• RECORDS FOR THIS TASK
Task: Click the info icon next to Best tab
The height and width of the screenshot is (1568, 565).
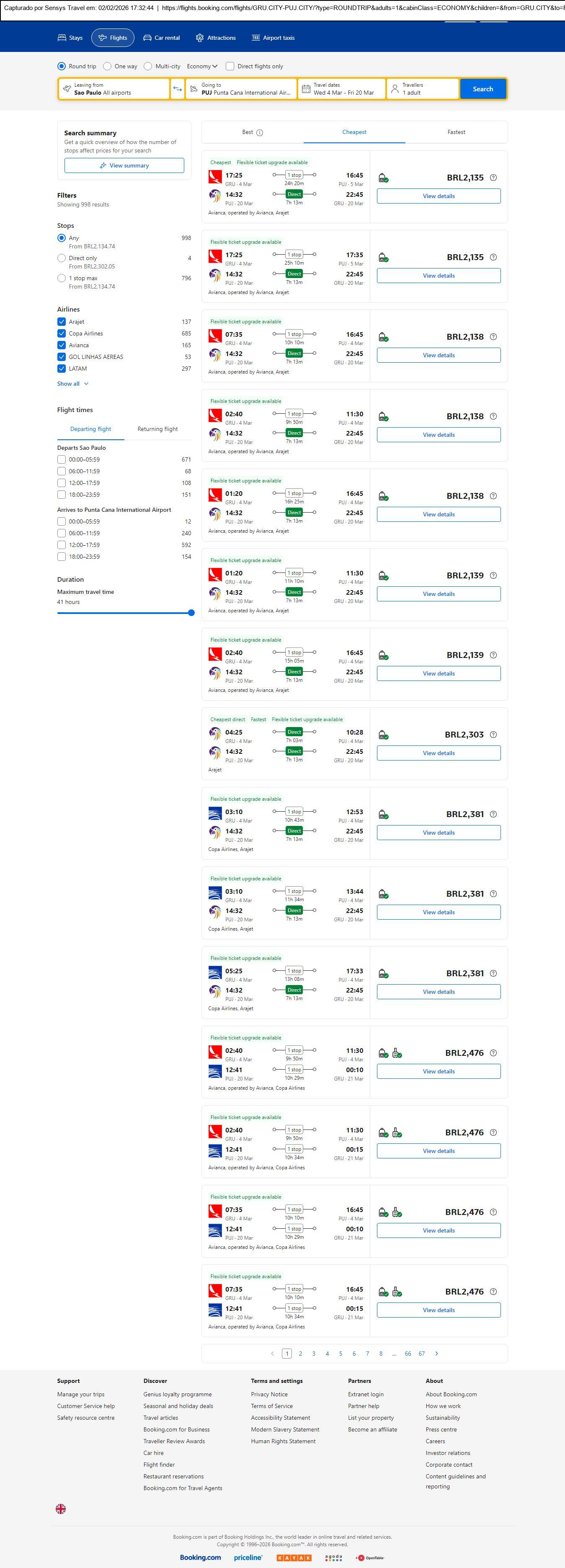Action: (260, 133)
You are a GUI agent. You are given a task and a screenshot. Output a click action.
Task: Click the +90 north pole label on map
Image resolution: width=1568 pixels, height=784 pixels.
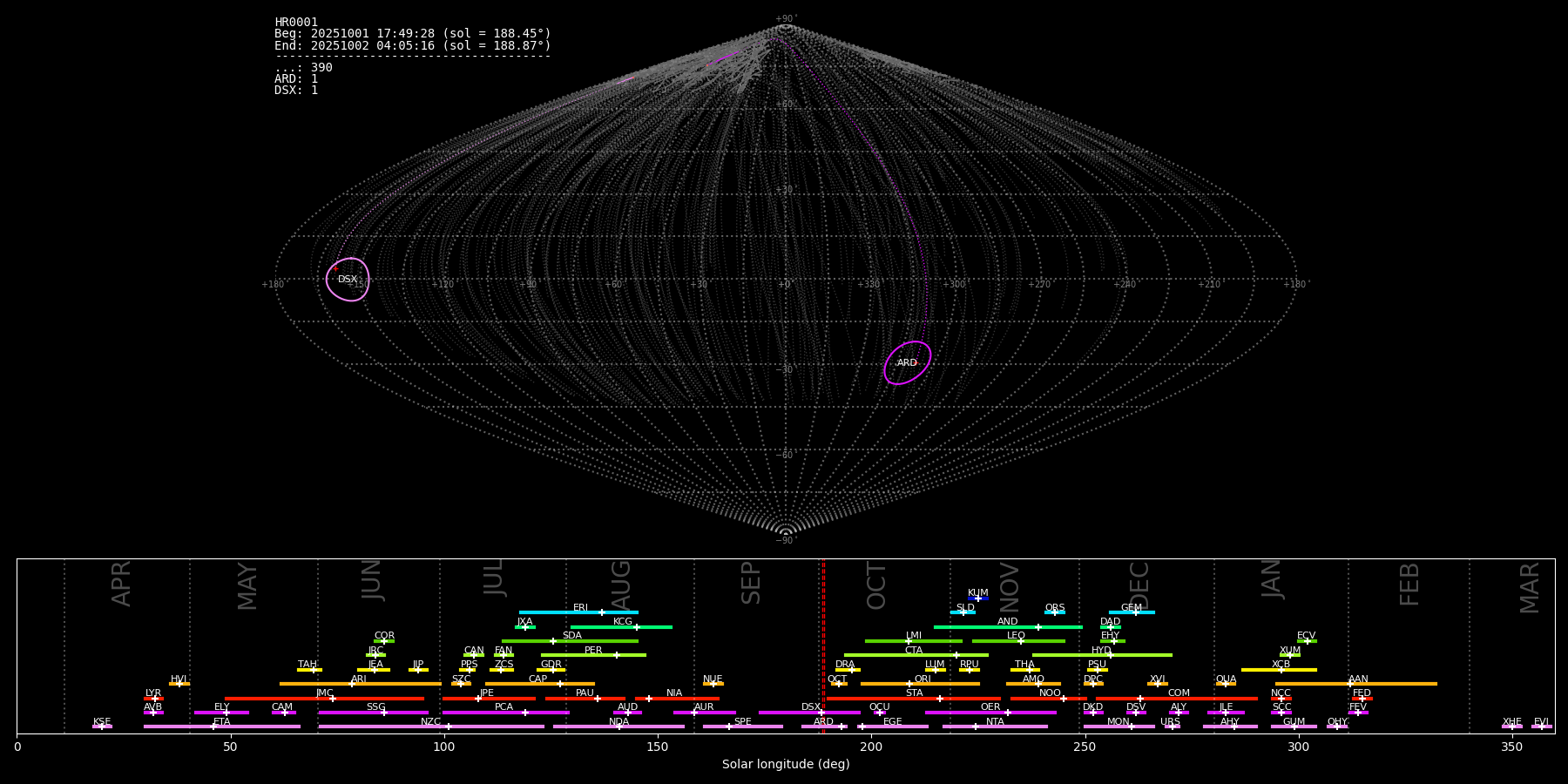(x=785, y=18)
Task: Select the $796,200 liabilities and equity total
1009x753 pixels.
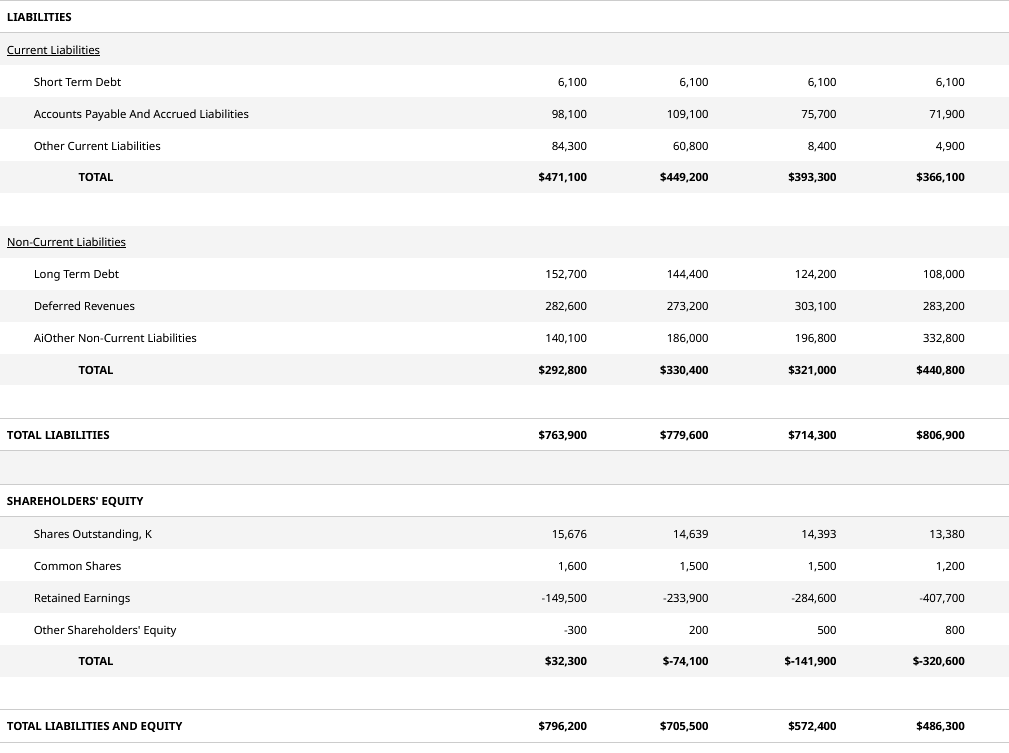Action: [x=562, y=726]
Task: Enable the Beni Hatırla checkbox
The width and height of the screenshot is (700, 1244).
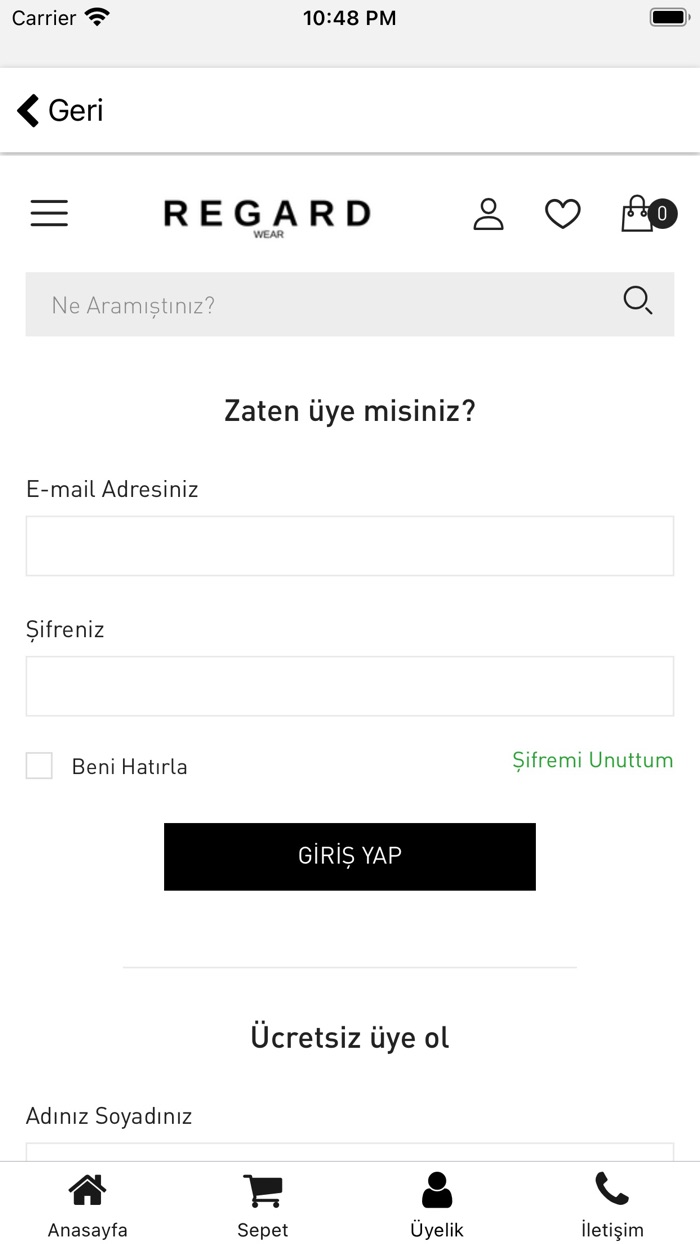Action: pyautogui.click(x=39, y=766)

• EXERCISE DESCRIPTION
An exact copy is needed of the lines running from the one with "1009x753 pixels." through the end of the data above, and of those lines only, without pictures.

• OUTPUT BELOW
1009x753 pixels.
Action: [x=562, y=726]
Task: Enable the Beni Hatırla checkbox
The width and height of the screenshot is (700, 1244).
Action: pyautogui.click(x=39, y=766)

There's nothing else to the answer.